Serla menggeleng gusar, ia ingin bicara tapi sulit luar biasa. Yang keluar hanya sisa-sisa ketidakberdayaan berbentuk air mata.

"Aku tau, La. Solatku hanya magrib saja, puasaku bolong-bolong. Mendekati Tuhan ketika sedang susah saja. Tapi tak bisakah kamu menuntunku untuk menjadi baik di matamu, di mata keluargamu, di mata Allah, bukan malah meninggalkanku seperti ini, La!" Ale menekankan setiap katanya. Ada Hati yang teriris ketika menyebut Rabbnya. Ia hina, terlalu hina bagi dirinya sendiri. Mungkin orang lain menilainya sama, bahkan lebih.

Bahu Serla bergetar, ia belum mampu bicara. Mengatur napas dengan baik saja ia tak bisa. Hatinya bergemuruh sakit tak terkira.

"Keluargaku Heterogen kamu tau itu kan, La?" Ale menggantung ucapannya, "Lalu pada siapa aku harus belajar ngaji, solat dan puasa. Sementara mereka terus menjejalkan beberapa ajaran kepercayaan padaku, La!" Ale menelan ludah, ucap jujur itu menyakiti dirinya sendiri.

"Ale, dengar, dengarkan aku baik-baik dulu!" Serla semakin terisak.

"Ah, apa yang harus kudengar dari perempuan jahat yang aku cinta? Kamu boleh meninggalkan aku, boleh memilih siapa saja lelaki pilihanmu." Tak sepenuh hati Ale berucap demikian.

Serla menggeleng cepat. Air mata berderai di wajah anggunnya.

"Tapi kenapa harus dengan Arfa, La?" Suara Ale melemah, "dia sahabatku," lanjutnya.

"Ale aku tidak bermaksud-"

"Tidak bermaksud menyakitiku tapi nyatanya kamu telah bersama Arfa. Bahkan dua bulan lagi kalian akan menikah," sanggah Ale cepat, "di mana hati kamu, La" mata tajam itu memantulkan tatapan penuh luka.

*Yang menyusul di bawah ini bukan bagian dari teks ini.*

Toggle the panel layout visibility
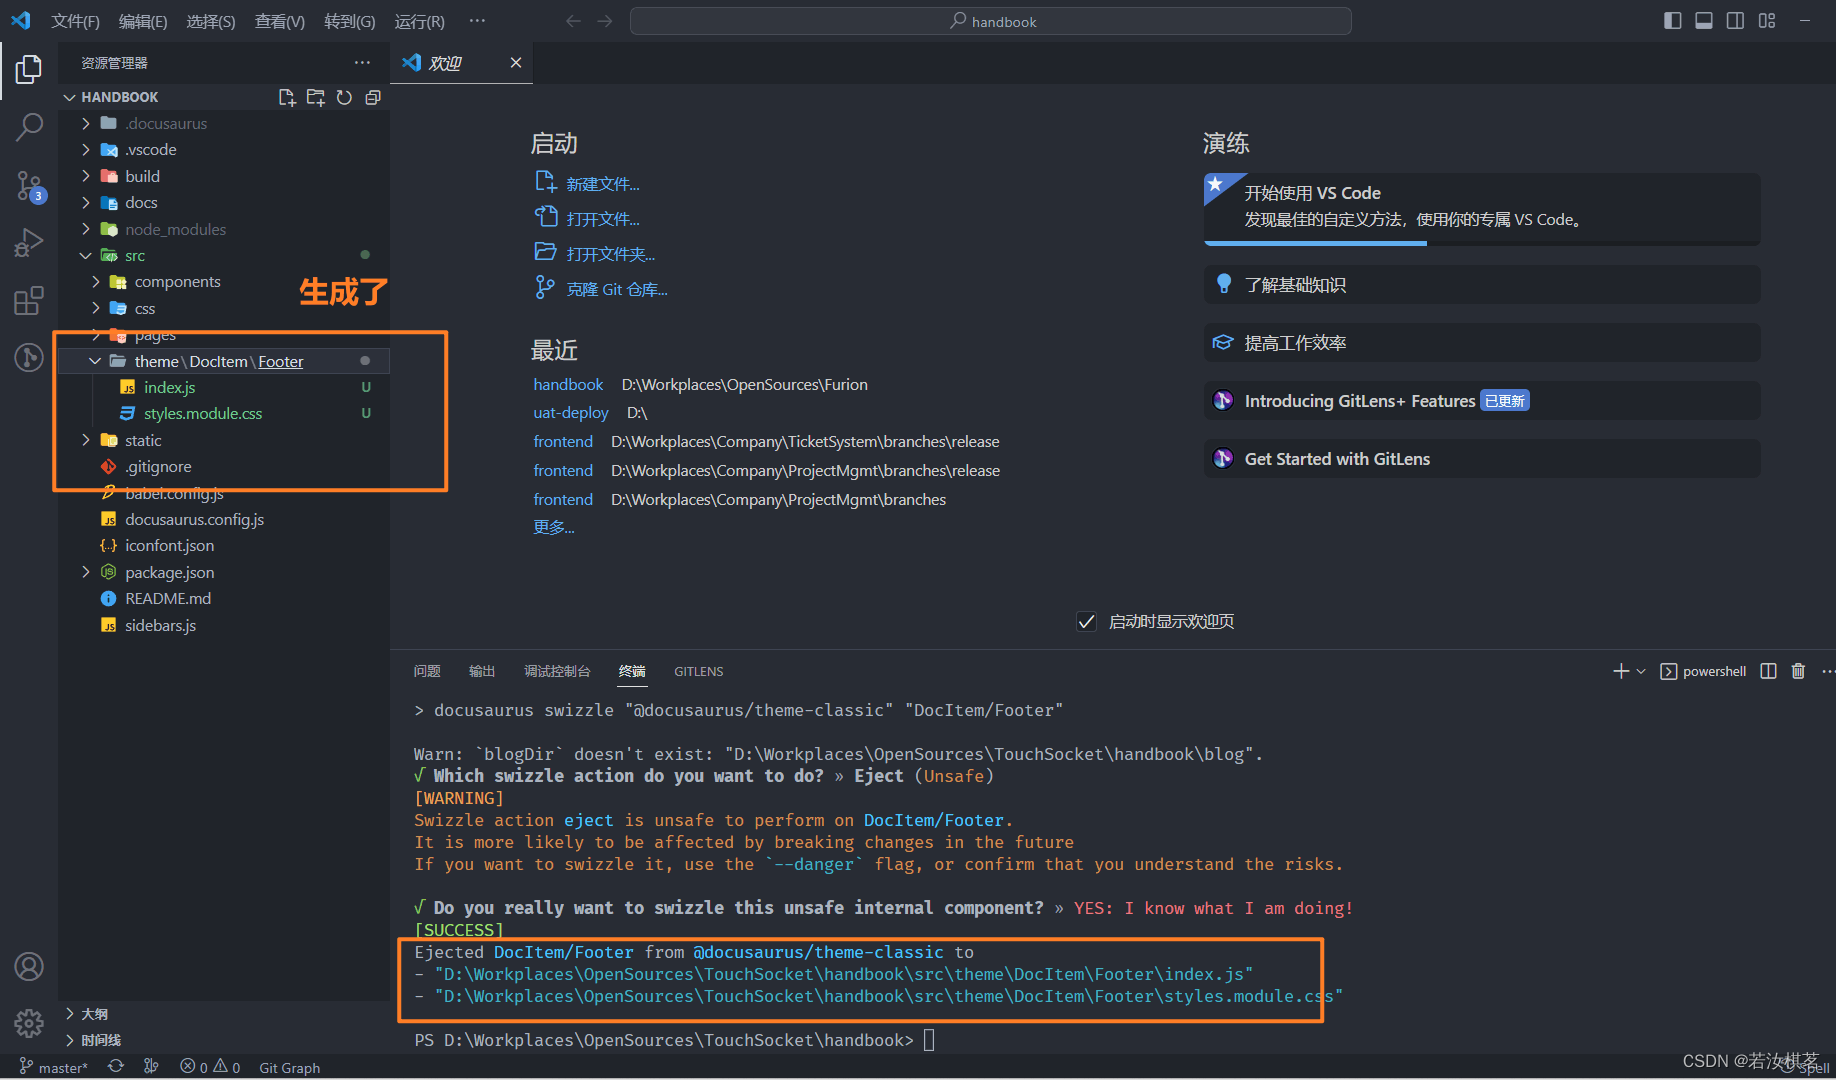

"Ale beri aku kesempatan untuk bicara!" Serla menjerit. Ia menahan sakit terus-menerus ketika Ale memotong ucapannya.

Ale menggeleng, "terlalu banyak kekecewaan yang aku terima darimu, La. Kali ini biarkan aku yang bicara."

"Kamu egois!"

"Jika aku egois lalu keputusanmu apa?!" Ale berteriak.

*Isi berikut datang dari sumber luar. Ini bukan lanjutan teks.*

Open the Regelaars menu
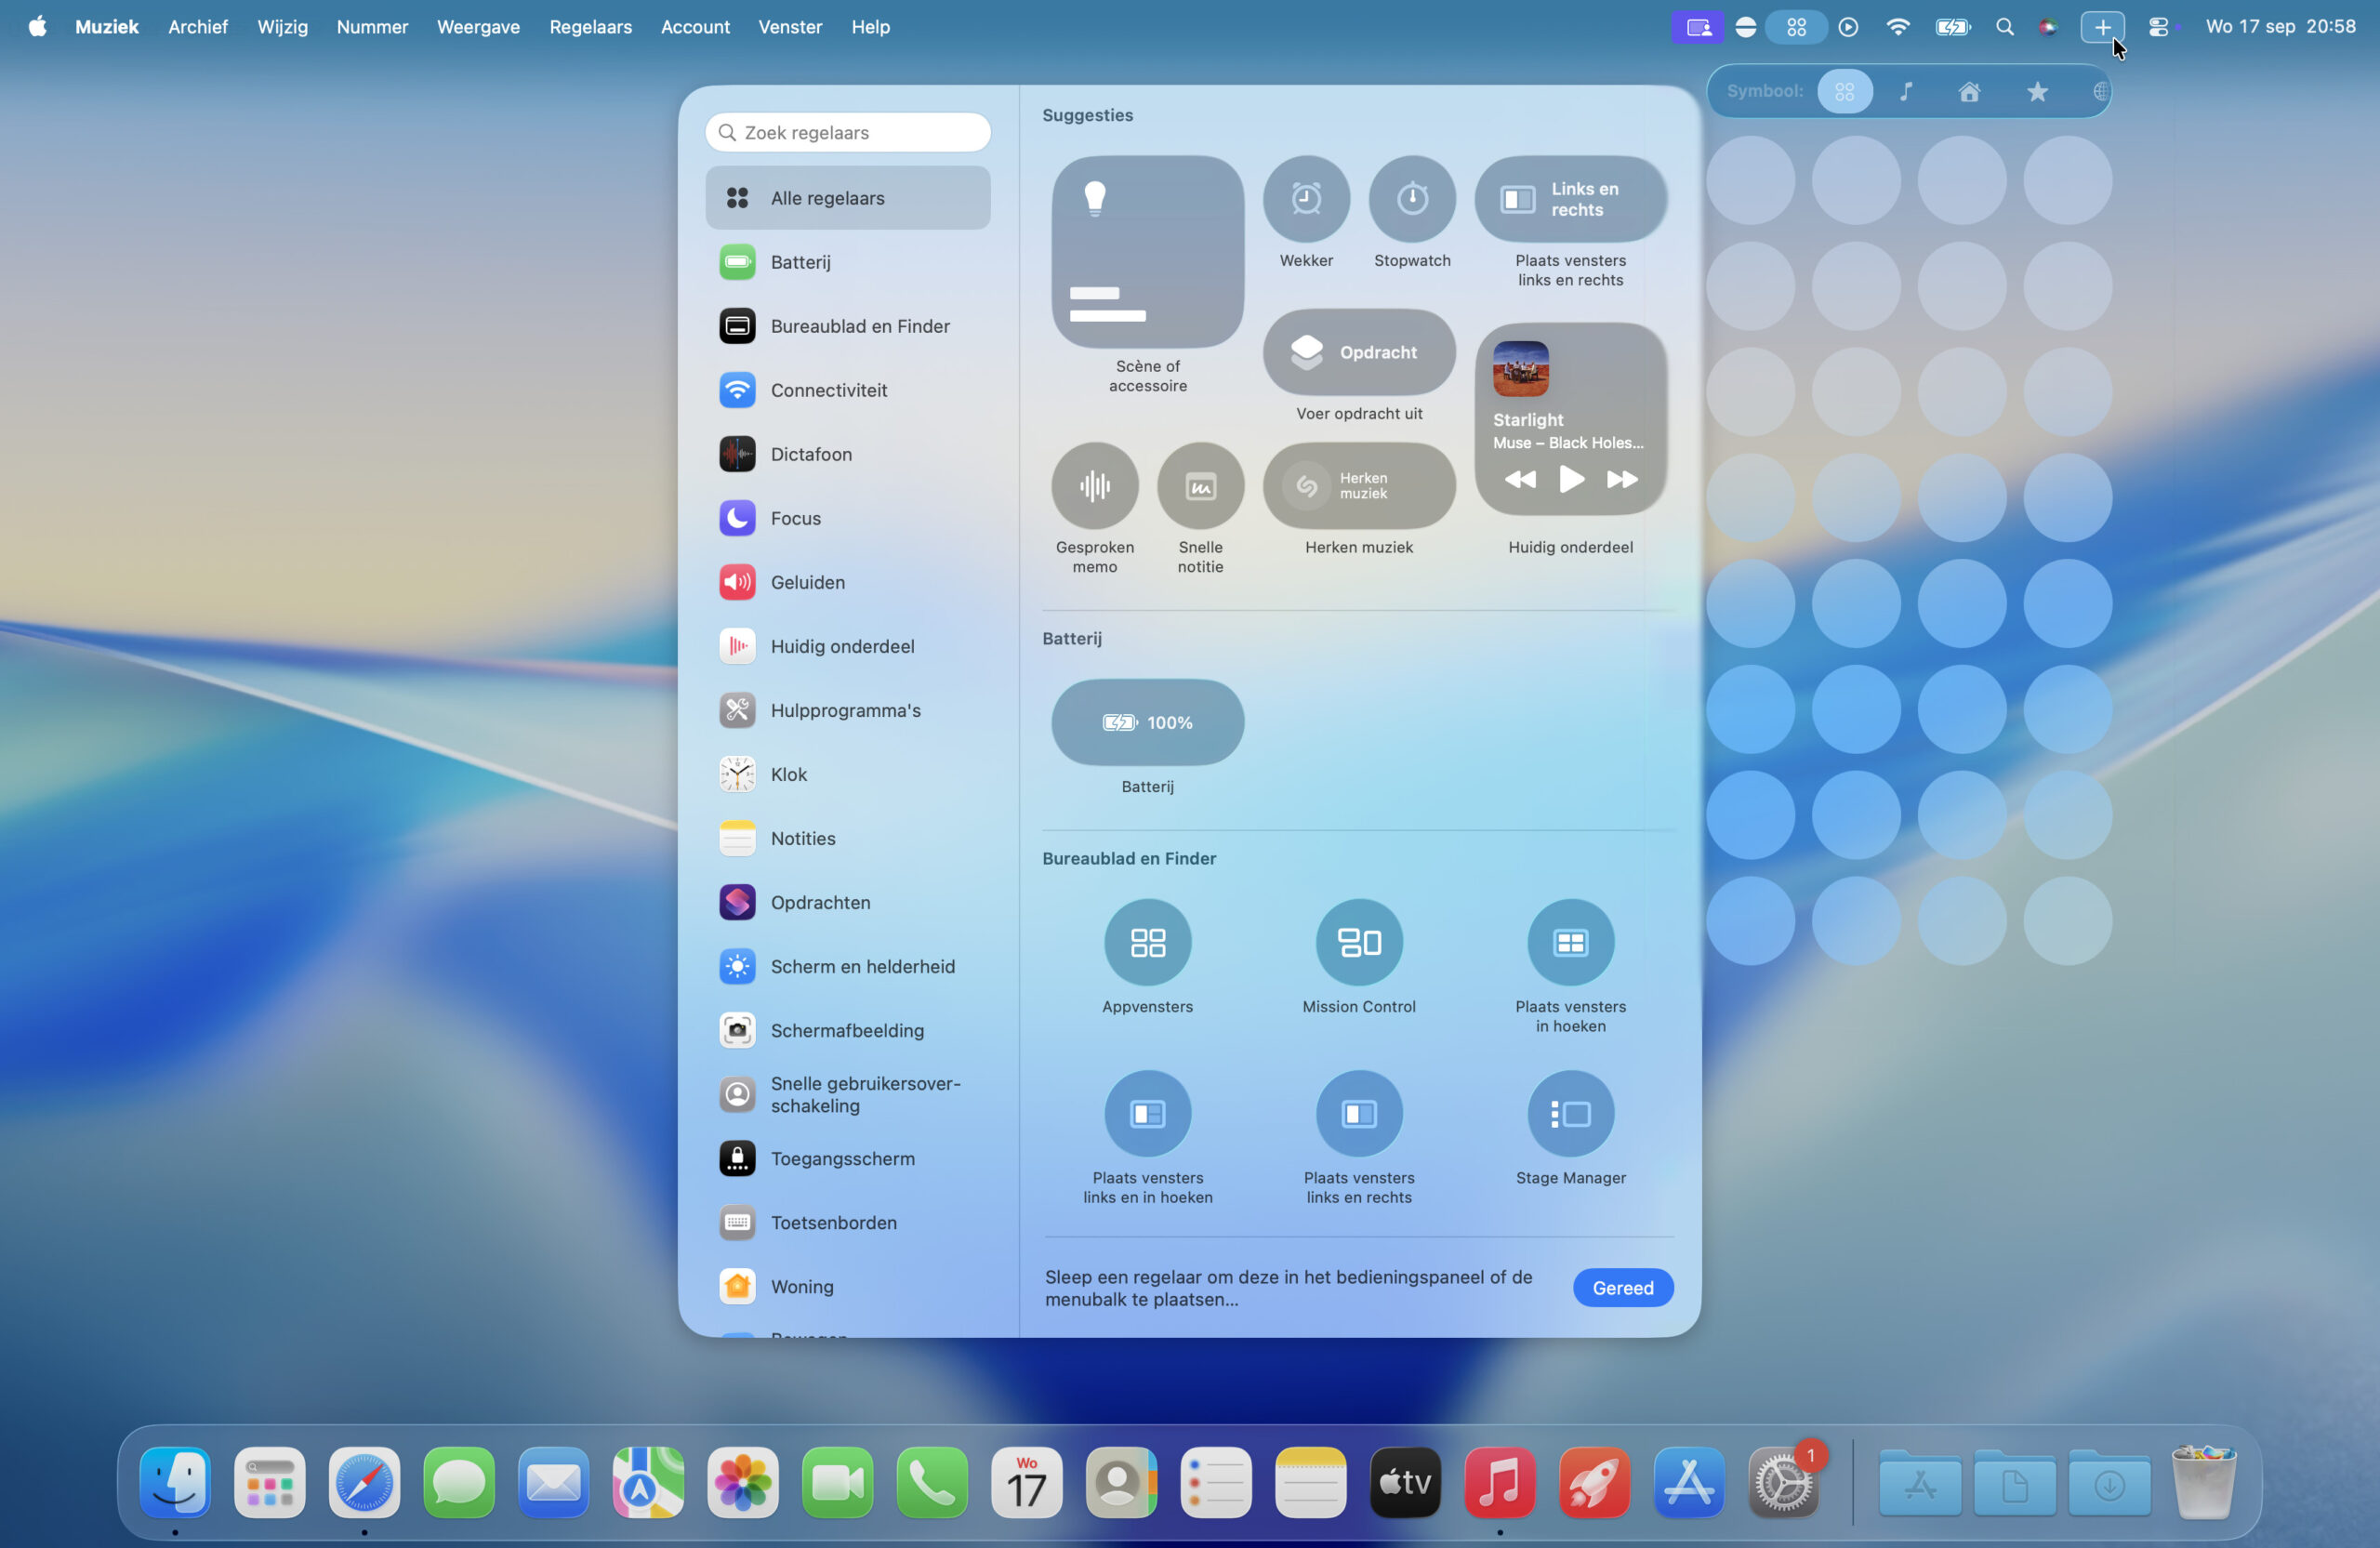The height and width of the screenshot is (1548, 2380). tap(590, 27)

Bahu Serla semakin bergetar hebat.

"Apa yang pantas aku ucapkan ketika marah kepadamu, La? Apa yang harus aku lakukan ketika kamu menyakitiku lagi dan lagi!" Ale menarik dagu Serla, "Aku bisa apa? Mengumpatmu?Memukulmu?"

Serla menarik diri agar dagunya terlepas dari cekalan Ale.

Ale menggelengkan kepala,"aku tidak bisa melakukan apa-apa karena terlalu cinta, La." Lirihnya dalam.

Serla menahan napas, sakit Ale sampai pada palung jiwanya.

"Darimu aku akan belajar menjadi lelaki yang berada di jalan yang benar. Inginnya muslim sejati yang taat pada Allah." Ale mengepalkan tangannya.

Sementara Serla, bereuforia dengan segala cambuk hati yang tak bisa dijelaskan betapa sakitnya. Sebab pun ia sama cintanya kepada Ale.

"Lelaki yang baik akan bersama dengan perempuan baik pula kan, La? Kamu pernah bilang itu, benar kan, La?" Ale memasukkan kedua tangan ke dalam celana jeans-nya.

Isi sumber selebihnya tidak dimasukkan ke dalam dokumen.